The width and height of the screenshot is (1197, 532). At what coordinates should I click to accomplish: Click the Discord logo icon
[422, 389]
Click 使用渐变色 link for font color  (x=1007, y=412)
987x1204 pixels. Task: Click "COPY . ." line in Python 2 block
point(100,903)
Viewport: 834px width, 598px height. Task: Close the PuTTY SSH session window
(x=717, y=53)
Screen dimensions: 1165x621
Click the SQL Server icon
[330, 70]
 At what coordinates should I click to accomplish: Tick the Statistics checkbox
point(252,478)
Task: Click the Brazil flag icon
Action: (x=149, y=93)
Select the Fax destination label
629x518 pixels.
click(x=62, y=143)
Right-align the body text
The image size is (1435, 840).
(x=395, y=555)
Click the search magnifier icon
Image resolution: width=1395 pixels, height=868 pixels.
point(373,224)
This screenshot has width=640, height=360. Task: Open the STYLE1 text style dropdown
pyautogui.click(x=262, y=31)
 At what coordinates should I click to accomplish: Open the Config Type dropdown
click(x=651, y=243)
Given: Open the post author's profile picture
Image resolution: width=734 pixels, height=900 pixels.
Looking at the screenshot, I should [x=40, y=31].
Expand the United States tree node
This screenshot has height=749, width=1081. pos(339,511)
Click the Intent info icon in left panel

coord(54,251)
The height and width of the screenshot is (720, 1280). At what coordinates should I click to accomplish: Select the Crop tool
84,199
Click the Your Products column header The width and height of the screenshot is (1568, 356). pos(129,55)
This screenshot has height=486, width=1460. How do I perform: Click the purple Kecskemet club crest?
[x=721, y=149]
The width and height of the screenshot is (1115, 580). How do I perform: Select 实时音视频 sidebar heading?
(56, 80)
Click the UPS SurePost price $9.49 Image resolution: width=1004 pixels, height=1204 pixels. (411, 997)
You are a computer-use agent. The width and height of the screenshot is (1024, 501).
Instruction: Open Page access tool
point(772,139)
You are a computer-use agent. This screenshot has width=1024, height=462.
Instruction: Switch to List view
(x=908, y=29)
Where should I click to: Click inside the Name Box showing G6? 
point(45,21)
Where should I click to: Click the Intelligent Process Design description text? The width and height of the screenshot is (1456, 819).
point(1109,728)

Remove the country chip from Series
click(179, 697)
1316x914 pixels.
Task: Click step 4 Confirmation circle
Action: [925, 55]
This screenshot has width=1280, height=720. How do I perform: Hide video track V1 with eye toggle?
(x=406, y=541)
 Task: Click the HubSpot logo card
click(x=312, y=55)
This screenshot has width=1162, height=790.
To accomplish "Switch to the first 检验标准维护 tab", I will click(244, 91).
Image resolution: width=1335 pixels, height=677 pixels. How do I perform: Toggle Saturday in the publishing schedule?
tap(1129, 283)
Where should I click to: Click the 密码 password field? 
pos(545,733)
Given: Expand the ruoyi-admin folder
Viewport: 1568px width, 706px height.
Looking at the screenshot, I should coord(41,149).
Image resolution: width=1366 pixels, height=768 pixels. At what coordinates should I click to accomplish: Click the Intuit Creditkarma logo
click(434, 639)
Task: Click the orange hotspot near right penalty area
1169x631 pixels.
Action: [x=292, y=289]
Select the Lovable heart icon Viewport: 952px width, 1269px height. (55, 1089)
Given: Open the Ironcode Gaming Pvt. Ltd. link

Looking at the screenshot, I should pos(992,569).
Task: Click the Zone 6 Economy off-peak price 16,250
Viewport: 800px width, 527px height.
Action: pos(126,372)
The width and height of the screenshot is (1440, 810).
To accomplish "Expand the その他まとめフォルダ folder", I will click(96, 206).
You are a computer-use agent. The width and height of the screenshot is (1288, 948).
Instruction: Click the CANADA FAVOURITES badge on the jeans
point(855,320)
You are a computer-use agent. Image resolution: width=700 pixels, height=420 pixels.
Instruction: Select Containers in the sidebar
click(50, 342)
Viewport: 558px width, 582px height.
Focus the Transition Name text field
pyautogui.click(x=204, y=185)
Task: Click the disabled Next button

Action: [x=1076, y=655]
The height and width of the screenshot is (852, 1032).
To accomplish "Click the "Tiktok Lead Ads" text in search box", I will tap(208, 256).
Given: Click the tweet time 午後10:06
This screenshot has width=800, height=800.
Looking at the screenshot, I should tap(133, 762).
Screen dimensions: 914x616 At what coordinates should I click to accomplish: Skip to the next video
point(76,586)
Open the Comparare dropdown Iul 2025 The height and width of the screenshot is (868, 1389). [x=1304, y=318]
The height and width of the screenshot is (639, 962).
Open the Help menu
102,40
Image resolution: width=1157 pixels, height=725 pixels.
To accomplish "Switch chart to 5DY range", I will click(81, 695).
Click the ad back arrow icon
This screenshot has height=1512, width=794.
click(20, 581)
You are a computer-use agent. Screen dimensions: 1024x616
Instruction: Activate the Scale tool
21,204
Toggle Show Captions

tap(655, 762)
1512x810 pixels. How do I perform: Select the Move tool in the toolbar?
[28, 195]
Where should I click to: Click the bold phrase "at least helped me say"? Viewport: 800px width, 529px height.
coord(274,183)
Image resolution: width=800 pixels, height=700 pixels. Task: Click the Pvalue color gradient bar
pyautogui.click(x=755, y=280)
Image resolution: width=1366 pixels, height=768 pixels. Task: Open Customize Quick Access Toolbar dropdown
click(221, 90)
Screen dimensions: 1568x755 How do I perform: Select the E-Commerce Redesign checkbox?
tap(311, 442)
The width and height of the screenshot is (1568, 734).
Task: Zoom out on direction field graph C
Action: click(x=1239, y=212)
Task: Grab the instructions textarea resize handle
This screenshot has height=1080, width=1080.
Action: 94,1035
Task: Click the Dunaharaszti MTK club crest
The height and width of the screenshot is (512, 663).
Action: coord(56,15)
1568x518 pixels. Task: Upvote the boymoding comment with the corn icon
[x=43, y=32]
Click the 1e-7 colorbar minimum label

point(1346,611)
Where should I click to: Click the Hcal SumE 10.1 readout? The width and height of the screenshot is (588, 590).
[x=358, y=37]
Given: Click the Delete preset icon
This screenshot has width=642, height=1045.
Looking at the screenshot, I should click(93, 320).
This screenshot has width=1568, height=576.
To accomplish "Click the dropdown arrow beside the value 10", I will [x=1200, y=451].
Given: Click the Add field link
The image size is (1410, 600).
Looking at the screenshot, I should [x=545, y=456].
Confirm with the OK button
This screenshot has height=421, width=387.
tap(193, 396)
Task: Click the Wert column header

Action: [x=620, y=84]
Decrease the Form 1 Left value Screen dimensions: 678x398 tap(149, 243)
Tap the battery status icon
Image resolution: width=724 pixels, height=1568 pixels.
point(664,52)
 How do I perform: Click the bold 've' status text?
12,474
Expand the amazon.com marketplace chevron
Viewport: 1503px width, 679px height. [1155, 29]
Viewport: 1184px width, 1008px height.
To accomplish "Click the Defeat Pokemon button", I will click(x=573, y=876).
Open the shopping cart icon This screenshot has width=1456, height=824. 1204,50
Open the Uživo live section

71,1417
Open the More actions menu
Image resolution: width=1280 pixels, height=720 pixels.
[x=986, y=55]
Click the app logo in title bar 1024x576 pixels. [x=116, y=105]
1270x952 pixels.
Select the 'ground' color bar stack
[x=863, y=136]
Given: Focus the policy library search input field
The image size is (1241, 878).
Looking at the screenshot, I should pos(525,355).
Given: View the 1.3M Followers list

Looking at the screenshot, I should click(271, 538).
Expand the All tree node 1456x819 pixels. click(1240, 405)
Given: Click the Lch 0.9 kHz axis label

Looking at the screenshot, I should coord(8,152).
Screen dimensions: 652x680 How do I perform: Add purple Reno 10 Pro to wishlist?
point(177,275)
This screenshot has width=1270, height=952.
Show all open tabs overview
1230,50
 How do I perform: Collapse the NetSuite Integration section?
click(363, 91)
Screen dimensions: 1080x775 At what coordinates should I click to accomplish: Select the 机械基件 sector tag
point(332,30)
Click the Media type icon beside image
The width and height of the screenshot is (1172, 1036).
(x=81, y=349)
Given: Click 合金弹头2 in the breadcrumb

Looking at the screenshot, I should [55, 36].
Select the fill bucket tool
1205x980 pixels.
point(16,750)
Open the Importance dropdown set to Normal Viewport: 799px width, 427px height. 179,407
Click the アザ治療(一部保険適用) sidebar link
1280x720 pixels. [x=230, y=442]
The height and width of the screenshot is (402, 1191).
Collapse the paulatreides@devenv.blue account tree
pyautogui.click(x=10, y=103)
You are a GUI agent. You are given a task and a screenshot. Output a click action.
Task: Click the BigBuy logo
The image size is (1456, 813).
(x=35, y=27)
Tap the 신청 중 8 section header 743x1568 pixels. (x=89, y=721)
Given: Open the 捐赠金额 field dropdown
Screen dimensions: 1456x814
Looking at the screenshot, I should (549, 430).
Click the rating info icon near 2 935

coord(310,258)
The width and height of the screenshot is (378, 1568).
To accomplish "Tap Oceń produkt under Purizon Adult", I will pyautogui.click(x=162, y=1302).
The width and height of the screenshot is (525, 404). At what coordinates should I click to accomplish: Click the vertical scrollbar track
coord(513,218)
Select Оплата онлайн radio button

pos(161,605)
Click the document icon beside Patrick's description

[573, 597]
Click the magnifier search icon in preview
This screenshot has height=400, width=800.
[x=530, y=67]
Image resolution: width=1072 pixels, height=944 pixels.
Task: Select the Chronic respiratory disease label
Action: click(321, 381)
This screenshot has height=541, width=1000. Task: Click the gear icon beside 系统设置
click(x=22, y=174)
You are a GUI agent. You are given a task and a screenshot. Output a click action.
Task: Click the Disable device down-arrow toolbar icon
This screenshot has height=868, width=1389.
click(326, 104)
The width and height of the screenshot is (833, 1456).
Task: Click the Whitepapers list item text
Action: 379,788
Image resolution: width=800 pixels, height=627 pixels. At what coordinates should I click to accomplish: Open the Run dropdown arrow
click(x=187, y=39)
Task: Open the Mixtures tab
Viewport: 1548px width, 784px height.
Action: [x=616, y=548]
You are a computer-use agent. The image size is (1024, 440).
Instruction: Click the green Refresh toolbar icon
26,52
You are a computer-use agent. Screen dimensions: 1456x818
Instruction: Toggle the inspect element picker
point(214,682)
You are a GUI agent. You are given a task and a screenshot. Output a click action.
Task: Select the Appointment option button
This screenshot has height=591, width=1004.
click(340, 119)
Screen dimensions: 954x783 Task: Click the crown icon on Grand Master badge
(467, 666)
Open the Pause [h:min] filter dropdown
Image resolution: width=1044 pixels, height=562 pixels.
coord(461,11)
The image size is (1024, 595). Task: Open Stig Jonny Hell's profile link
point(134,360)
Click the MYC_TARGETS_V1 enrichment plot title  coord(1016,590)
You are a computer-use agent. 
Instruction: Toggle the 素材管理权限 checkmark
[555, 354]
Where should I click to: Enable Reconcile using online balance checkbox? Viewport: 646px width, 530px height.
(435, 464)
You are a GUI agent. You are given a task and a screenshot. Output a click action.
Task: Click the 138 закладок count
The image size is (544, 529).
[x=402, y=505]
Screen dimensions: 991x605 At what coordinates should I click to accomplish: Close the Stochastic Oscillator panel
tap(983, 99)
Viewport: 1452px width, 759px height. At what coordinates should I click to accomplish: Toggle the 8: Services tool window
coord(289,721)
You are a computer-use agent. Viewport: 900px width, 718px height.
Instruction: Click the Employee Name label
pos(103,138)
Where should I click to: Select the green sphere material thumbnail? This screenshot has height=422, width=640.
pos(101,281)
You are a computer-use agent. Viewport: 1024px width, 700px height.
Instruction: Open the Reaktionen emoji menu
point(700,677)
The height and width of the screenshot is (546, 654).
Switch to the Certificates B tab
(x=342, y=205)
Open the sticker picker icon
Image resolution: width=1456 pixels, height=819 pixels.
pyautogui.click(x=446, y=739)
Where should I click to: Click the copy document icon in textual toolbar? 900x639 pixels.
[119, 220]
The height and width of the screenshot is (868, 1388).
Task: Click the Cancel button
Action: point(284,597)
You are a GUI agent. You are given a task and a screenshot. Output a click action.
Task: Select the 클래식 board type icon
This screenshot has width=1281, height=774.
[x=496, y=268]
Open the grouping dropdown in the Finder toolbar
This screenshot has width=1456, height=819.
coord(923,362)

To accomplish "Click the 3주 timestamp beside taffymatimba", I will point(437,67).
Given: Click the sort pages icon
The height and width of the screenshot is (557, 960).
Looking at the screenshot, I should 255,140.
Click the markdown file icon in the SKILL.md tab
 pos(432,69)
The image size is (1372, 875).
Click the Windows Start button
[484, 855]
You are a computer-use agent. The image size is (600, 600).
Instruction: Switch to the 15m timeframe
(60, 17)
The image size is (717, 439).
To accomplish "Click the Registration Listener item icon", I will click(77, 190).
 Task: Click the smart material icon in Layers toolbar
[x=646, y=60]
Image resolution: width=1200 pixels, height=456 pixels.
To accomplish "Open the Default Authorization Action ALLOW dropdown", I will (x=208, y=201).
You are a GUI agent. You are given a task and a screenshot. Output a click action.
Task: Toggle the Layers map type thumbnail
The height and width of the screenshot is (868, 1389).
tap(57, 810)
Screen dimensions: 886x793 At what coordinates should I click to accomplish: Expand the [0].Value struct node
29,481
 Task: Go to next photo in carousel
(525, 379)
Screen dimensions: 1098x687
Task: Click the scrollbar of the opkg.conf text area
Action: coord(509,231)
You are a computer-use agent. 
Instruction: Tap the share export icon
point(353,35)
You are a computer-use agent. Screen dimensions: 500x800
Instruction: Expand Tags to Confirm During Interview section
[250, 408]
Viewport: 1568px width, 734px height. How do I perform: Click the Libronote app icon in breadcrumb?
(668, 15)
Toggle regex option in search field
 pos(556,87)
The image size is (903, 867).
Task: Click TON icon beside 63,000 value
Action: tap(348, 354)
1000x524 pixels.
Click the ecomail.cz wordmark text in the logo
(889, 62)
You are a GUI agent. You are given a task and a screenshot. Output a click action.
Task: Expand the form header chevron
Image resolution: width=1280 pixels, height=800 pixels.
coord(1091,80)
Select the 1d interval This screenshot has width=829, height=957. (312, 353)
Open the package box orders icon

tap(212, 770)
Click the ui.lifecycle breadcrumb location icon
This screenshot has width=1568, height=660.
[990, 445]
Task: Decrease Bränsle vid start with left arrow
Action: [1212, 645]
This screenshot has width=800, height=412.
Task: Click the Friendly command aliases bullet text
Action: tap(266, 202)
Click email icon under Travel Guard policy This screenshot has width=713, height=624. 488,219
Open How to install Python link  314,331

◆ ◆ ◆ ◆

Aim of the exercise. Rewrite the material from the line containing "Screen dimensions: 886x793" through the end, changing every "Expand" to "Unfold" and leaving everything else the same.

Answer to the task.
Screen dimensions: 886x793 At what coordinates should I click to accomplish: Unfold the [0].Value struct node
29,481
 Task: Go to next photo in carousel
(525, 379)
Screen dimensions: 1098x687
Task: Click the scrollbar of the opkg.conf text area
Action: coord(509,231)
You are a computer-use agent. 
Instruction: Tap the share export icon
point(353,35)
You are a computer-use agent. Screen dimensions: 500x800
Instruction: Unfold Tags to Confirm During Interview section
[250, 408]
Viewport: 1568px width, 734px height. How do I perform: Click the Libronote app icon in breadcrumb?
(668, 15)
Toggle regex option in search field
 pos(556,87)
The image size is (903, 867).
Task: Click TON icon beside 63,000 value
Action: tap(348, 354)
1000x524 pixels.
Click the ecomail.cz wordmark text in the logo
(889, 62)
You are a GUI agent. You are given a task and a screenshot. Output a click action.
Task: Unfold the form header chevron
Image resolution: width=1280 pixels, height=800 pixels.
coord(1091,80)
Select the 1d interval This screenshot has width=829, height=957. (312, 353)
Open the package box orders icon

tap(212, 770)
Click the ui.lifecycle breadcrumb location icon
This screenshot has width=1568, height=660.
[990, 445]
Task: Decrease Bränsle vid start with left arrow
Action: [1212, 645]
This screenshot has width=800, height=412.
Task: Click the Friendly command aliases bullet text
Action: tap(266, 202)
Click email icon under Travel Guard policy This screenshot has width=713, height=624. 488,219
Open How to install Python link  314,331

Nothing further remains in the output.